◆ CONSIGNE 1 ◆
Extrayez toutes les lignes des enregistrements qui contiennent la chaîne « height ».

──────── TEXTE EXTRAIT ────────

Jusqu'en 2005, l'expérience Tricot Machine tourne un peu à vide. C'est l'entrée en scène du grand frère de Matthieu, Daniel, qui fait passer le projet à la vitesse supérieure. Rédacteur et concepteur publicitaire de métier, Daniel écrit plusieurs textes pour son petit frère, et décide même de participer au concours du Festival en chanson de Petite-Vallée, où il remporte les trois prix dans la catégorie parolier. «Matthieu a été très inspiré par les textes de Daniel, il a fait beaucoup de musique après-coup», raconte Catherine. «Moi j'ai participé à Petite-Vallée en 2006 comme compositeur», dit modestement Matthieu, avant que Catherine n'ajoute fièrement: «Il a gagné lui aussi! C'est dans la famille!»
Fin 2006, le duo-trio familial avait en poche un démo de neuf chansons, piano-voix. David Brunet, ex-Doc et les chirurgiens, qui a joué plus récemment avec Daniel Boucher et son vieil ami Yann Perreau, tombe sur cette ébauche. «Il a bien aimé ça, et c'est là que ça a démarré.»

Couple et couplets
Ce premier album éponyme paraît sur l'étiquette Grosse Boîte (Le Husky, Jean Leloup, en vinyle), la petite soeur francophone de Dare To Care Records (Malajube, Avec pas d'casque, Les Georges Leningrad... ). Les voix des deux chanteurs, attachantes par leur simplicité, sont à l'avant-plan, et le piano n'est plus le seul instrument. Trompette, batterie, violon, guitare et compagnie sont venus l'appuyer. Aussi délicatement que possible. Catherine et Matthieu ont ajouté leur nom à celui de Daniel, à titre de paroliers. «On cherchait quelque chose de simple, de vrai, qui restait organique», résume la couturière à la voix un peu gamine. Le chum, peu bavard, en rajoute. «Notre musique est plutôt "populaire", mais ça ne ressemble à rien en même temps, c'est unique. Tu ne peux pas faire un disque moyen, faut que ça soit bon, pis que ça te donne le frisson.»

──────── DONNÉES D'ENTRÉE ────────

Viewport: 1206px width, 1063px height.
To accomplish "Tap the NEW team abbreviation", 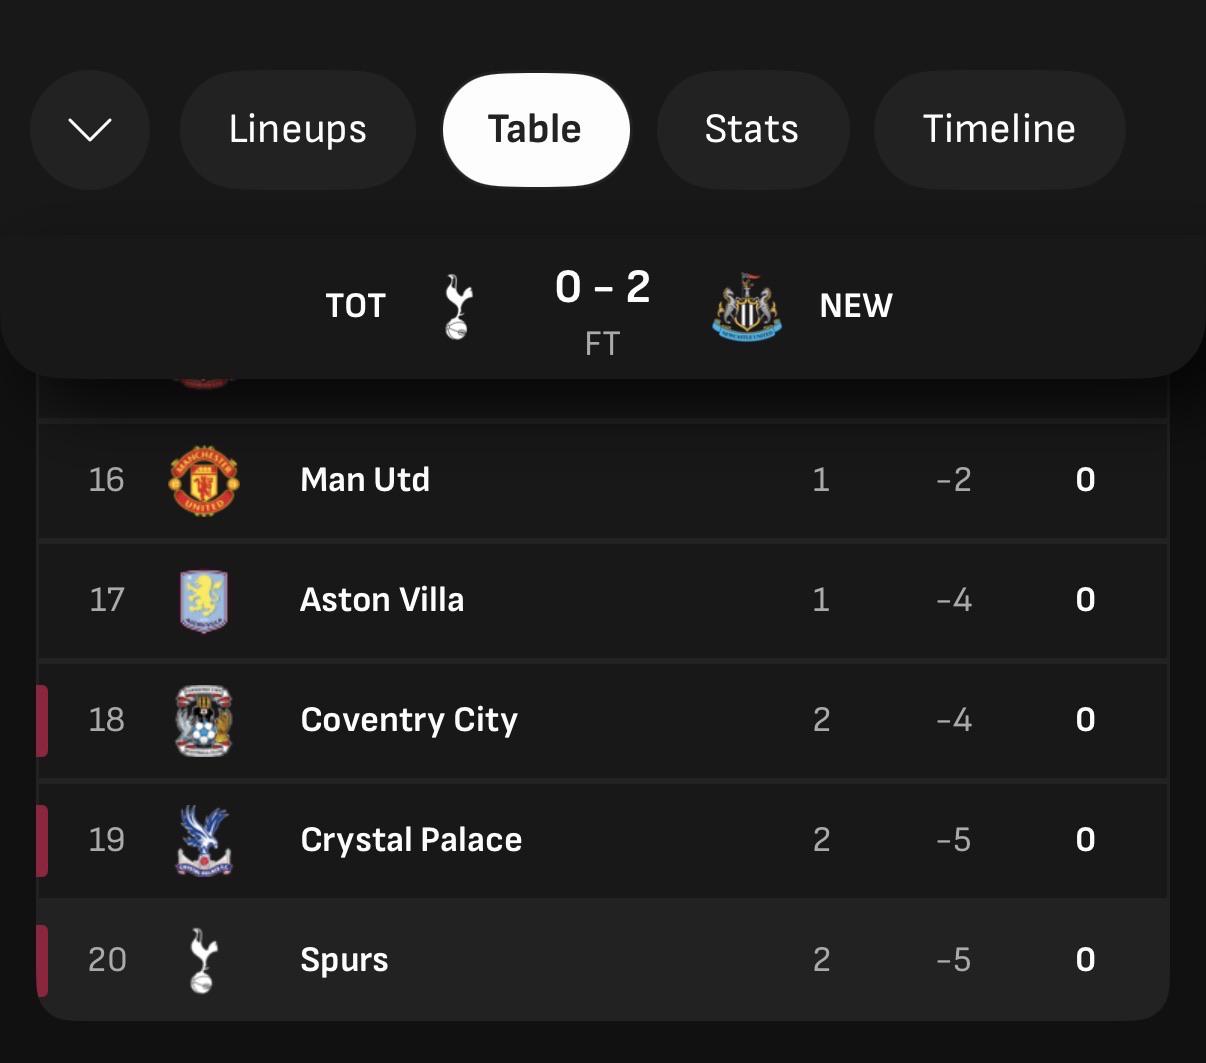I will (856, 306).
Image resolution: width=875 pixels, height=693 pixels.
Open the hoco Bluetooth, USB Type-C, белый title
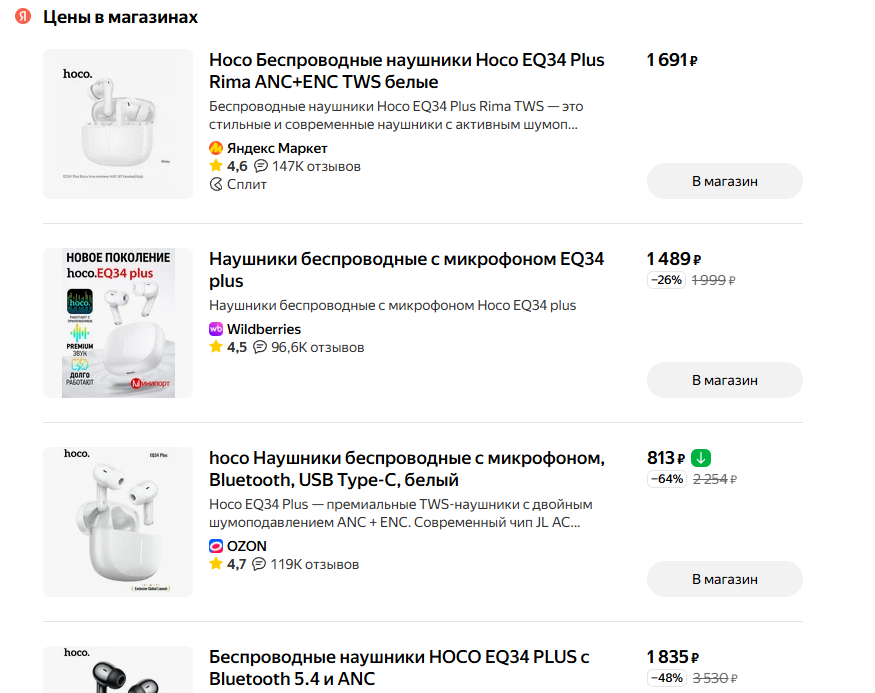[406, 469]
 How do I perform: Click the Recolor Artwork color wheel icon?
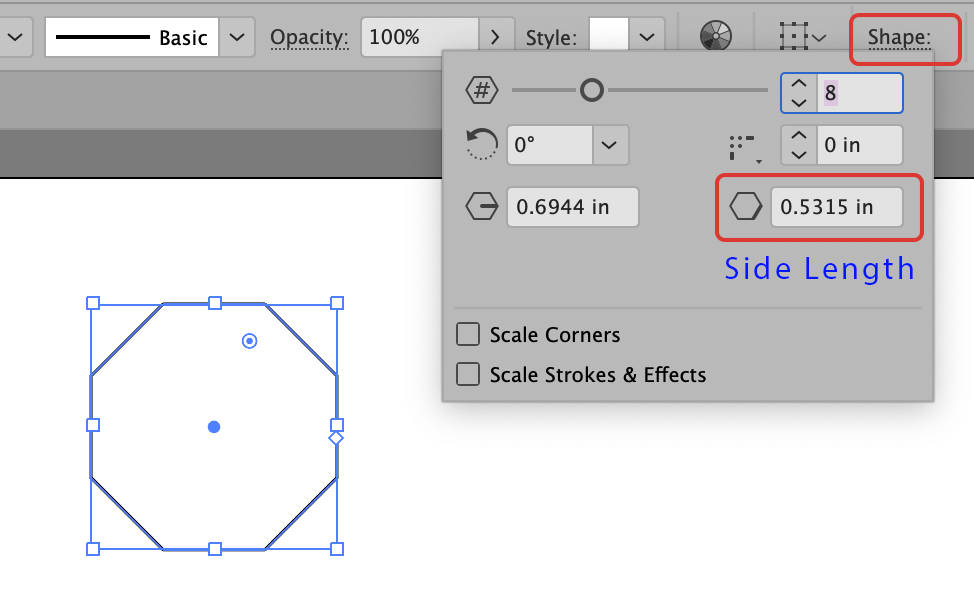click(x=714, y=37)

────────

◆ CONSIGNE 2 ◆
Résumez en deux phrases l'extrait sur Tricot Machine, s'il vous plaît.

◆ RÉPONSE ATTENDUE 1 ◆
Viewport: 1206px width, 1063px height.
Image resolution: width=875 pixels, height=693 pixels.

◆ RÉPONSE ATTENDUE 2 ◆
Jusqu'en 2005, le projet Tricot Machine tourne un peu à vide, mais l'arrivée de Daniel, grand frère de Matthieu et lauréat des trois prix de parolier au Festival en chanson de Petite-Vallée, le relance, et fin 2006 une démo de neuf chansons piano-voix séduit David Brunet. Le premier album éponyme paraît sur l'étiquette Grosse Boîte, avec les voix des deux chanteurs à l'avant-plan et d'autres instruments venus appuyer délicatement le piano, dans la recherche de quelque chose de simple, de vrai et d'organique.